Hi SR66,what year is your van,i have a similar problem setting my 03 service indicator,i asked in a peugeot garage and the instructions were totally wrong,they were supposed to get back to me ,but it never happened.


----------



## lindyloot (May 20, 2007)

Hi , have a look in your owners manual if it has a manual reset it should tell you in there. The most common way used to be press button A turn ignition on wait for the counter to count down release button A and turn of ignition. Button A is on the dash like the trip button . Another can be on the stalk for the trip on the steering column.Some vehicles now have to be put on diagnostic equipment to reset the service indicator. I hope this is of some help,Lin


----------



## Penquin (Oct 15, 2007)

We had the same problem, our local garage reset it, apparently there are several different ways of doing it, different for different years of Fiat chassis, some have buttons to set, some have to have a numerical code put in, some need a computer connection (apparently).
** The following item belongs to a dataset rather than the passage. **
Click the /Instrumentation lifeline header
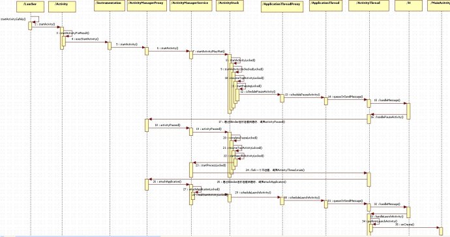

If a garage has done the service they should solve the problem (ours did willingly) - even if it's not a main dealer (ours is a small local. village garage).


----------



## Nogin (Nov 10, 2006)

*Ducato service indicator*

I recently posted how to do this see: http://www.motorhomefacts.com/modules.php?name=Forums&file=viewtopic&t=43599


----------



## DTPCHEMICALS (Jul 24, 2006)

Read your instruction manual or simply ignore spanner
Dave p


----------